During the gathering – which was attended by 300 representatives of civil society organisations – a map of various public health challenges was drawn up. The document will be handed over to the South African health authorities after the country’s presidential elections on Apr. 22.

CBOs want government to use the health map to improve the public health sector and service delivery.


This was not a request, but a demand, said Fritz: “We, civil society, will hold government accountable to use this document. We will chase them, picket and protest if necessary.”

One of the challenges identified as part of the health map were the long patient queues at clinics and other medical facilities.

“Everywhere in South Africa, people are forced to wait for hours before they receive medical attention,” said Fredalyne Booysen, Western Cape province coordinator of national activist group Treatment Action Campaign. “Often, patients are told to come back the next day.”

Long queues

Public health facilities have long waiting times because they do not have enough health care workers to attend to all their patients immediately. In 2007, the national health department admitted that South Africa had a shortage of 42,000 nurses. The Democratic Nurses Organisation of South Africa says this shortage led to a nurse-to-patient ratio of 1:50 in the public sector, compared to a ratio of 1:3 in private hospitals.

“It is dreadful to see how long people have to wait,” said Lesley London, associate director of UCT’s occupational and environmental health research unit.

“According to the South African constitution, everyone has the right to access to health care. This is not [granted] if a person has to wait for four hours to see a heath care worker,” she explained.

CBOs also request the health department to drastically improve the quality of services in public hospitals. “The situation in our public tertiary hospitals, where patients in need of specialist care are referred to, is horrific. It’s a disaster,” Fritz told IPS.

“I once came across a man who had been lying on a stretcher for two days because there were no beds available. This situation needs to change because the overall majority of our population depends on these facilities,” she said.

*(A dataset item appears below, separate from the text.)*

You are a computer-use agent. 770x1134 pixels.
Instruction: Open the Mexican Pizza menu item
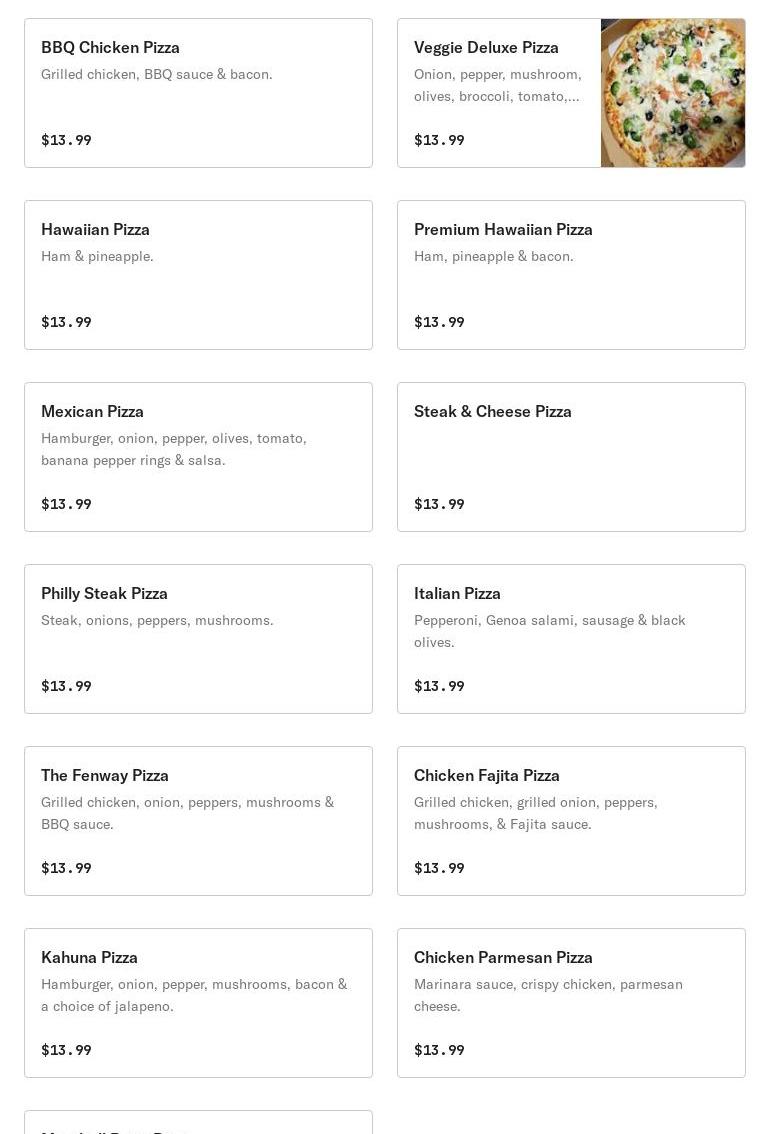click(198, 457)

According to Oxfam International, a global network of non-governmental organisations working to fight poverty and injustice, about 85 percent of South Africans rely on the public health system. Addressing the shortage of public hospitals should therefore be a priority, explained Booysen.

Taking Khayelitsha, a township near Cape Town, as an example, she said: “There is one hospital in Khayelitsha, an area with approximately 600,000 people. Many patients are therefore referred to GF Jooste hospital in Manenberg, approximately 25 kilometres away.”

“This particular hospital gets a lot of referrals from the township of Mitchell’s Plain,” she added. “[As a result] GF Jooste Hospital is ovecrowded, which automatically has an impact on service delivery.”

Lack of facilities

In October 2008, the provincial Department of Transport and Public Works announced it will build a new hospital in each of the two townships, Khayelitsha and Mitchell’s Plain. CBOs said they will monitor progress on the plan to ensure government keeps its promise.

None of the barriers to accessing public health care are new problems. “We have been raising these issues with the health department year after year. Now it’s time for a plan of action,” said Fritz.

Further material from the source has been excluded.